We had a very I think the result was up 30%, 35% or something. But we were very clear with, say, that the high dollar would impact us going forward. And now we are through the worst of that. So yes, you're right.

Speaker 6

Great. And nobody's asked yet about operating costs. So if I can ask one follow-up. Can you say whether costs in comparable stores that you've had open for more than a year, whether they are still down? Is all of the cost growth coming from long term projects and new stores?

Speaker 1

Right. We have a very tight cost control in the company still. So if you look in comparable stores, costs operating costs are more or less flattish. So the increase is, as you say, referring to expansion, new stores online and the long term investments, additional, yes.

Speaker 2

Very much. And your next question comes from Simon Irwin from Credit Suisse London. Please go ahead.

Speaker 7

Good morning, Niels. Sorry to go on about this gross margin impact. But if looking at 1Q versus 4Q and 3Q and if we kind of x out what you said about markdown and comments about the change program, It does look as though the underlying impact from a combination of FX and underlying buying conditions has actually improved a little bit in 1Q versus kind of 2Q, so both 3Q and 4Q. I mean, would you agree with that?

Speaker 1

Yes. It's I don't want to make it theoretically, the impact was actually slightly more negative for Q1, but that's the theory. So the outcome was, yes, you're right, it was slightly better due to a lot of things, some that we managed to do things even better than we planned. But then, of course, we have other things, external factors that we also benefited from, like we discussed before, transports and raw material prices, etcetera. But of course, also we continuously work with efficiencies and improvements and try to offset without pushing the increased dollar cost to the consumers.

Speaker 7

And within your core European markets in particular, what do you think the pricing is doing in springsummer? Or is it very hard to disaggregate that against kind of pretty awful underlying demand trends?

Speaker 1

Yes. I think pricing is very interesting because we see some competitors have been raised prices to offset the strong dollar, some who have haven't changed them and some reduced prices. So there's a mix, and we have to relate to all of these, of course. So it's you have to be very as always, have to be very cautious and look at each product by product and market by market. And for us, as you know, we're very long term.

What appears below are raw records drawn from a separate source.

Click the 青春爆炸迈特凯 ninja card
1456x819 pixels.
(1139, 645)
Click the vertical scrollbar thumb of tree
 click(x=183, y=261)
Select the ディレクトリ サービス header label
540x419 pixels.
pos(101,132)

And for us, it's always about having the best customer offering in each market. But then I'm not going to give you any forecast about pricing strategy going forward more than we have very long term.

Speaker 7

Yes. And just within 1Q, can you just give us any color as to any particular categories or formats that were either particularly good or bad in the quarter?

Speaker 1

In Q1? Yes. When it comes to we don't typically comment on specific categories or so now for competitive reasons, I choose not to comment on that, sorry.

Speaker 7

All right.

Speaker 4

Thank you very much, Neil.

Speaker 1

You're welcome.

Speaker 2

And your next question comes from Anne Critchlow from SG London. Please go ahead.

Speaker 8

Thank you. Hi, Niels. It's Anne from SG. Good morning. Hi there.

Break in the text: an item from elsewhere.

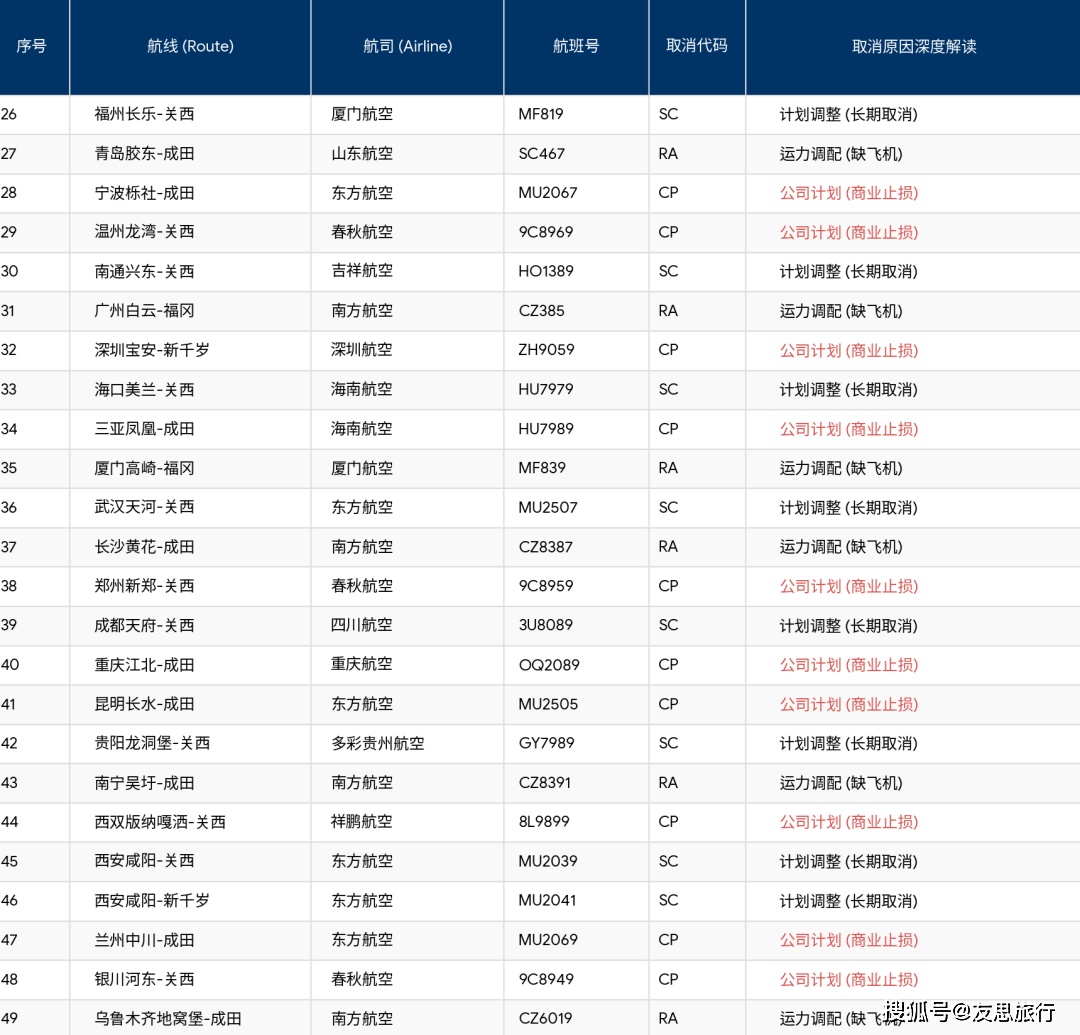This screenshot has height=1035, width=1080.
Task: Select the 重庆江北-成田 route cell
Action: 144,665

I've got two questions. The first one, sorry if I missed this. But in terms of trading days in March, was Easter a negative because some stores in certain countries were closed due to the Easter holidays?

Speaker 1

If you just count trading days, yes, there were less trading days. That's my understanding. But it's again, if you just look at trading days, it could be misleading because it means there even though there are less trading days, there are better shopping on the open days because people are on vacations and go shopping in some countries. In some countries, they go traveling and they don't shop. So it's a very mixed bag.

Okay.

Speaker 8

Fair enough. Is it possible to estimate the impact numerically just from the store closures, the days closed?

Speaker 1

No. As I said many times before, we don't want to quantify it because it is very complex and it's also very related to temperatures.

Speaker 8

All right, fine. And then the second one is more sort of philosophical looking into the future. I mean, if we assume that online continues to grow and maybe you offer free standard delivery and free returns to all customers, complete integration with the stores, a full online offer, Would online then be dilutive to the overall group margin?

Speaker 1

I don't want to speculate, but again, I can confirm that we are very happy with our online development and the business. And as we state in the report, it's also very profitable. And I'm not going to comment on free returns or anything. But again, I'd like to repeat, even though we offer free returns sometimes connected to campaigns or certain thresholds that if you buy this, you get free returns or whatever. That's, of course, one way of driving sales and also keeping the profitability.

Because free returns or free shipping, there are no free returns in reality because someone has to pay for it, right? I mean, it's the you pay in terms of higher price hidden in the price or the investors or the owners of the company pay. So we think it's fair to state the costs. And then sometimes, as I said, we combine it with campaigns or something. And we're very happy with our performance in London.

I'd like to repeat that.

Speaker 8

Okay. Thanks a lot.

Speaker 2

And your next question comes from Chris Chaviaras from Barclays London. Please go ahead.

Speaker 9

Good morning, Niels.

Speaker 3

Good morning.

Speaker 9

I have 3 questions for me, one at a time. Quick, the first one. Why was there a negative store growth in Germany? Is that just a timing issue? Or you don't see Germany as a store growth market?

Speaker 1

It's of course, we have a lot of stores in Germany. We have 4 47 stores, and there were 2 closures. And this happens all the time. I mean, for the group, we closed 30 stores in the quarter. And in most cases, it's a relocation.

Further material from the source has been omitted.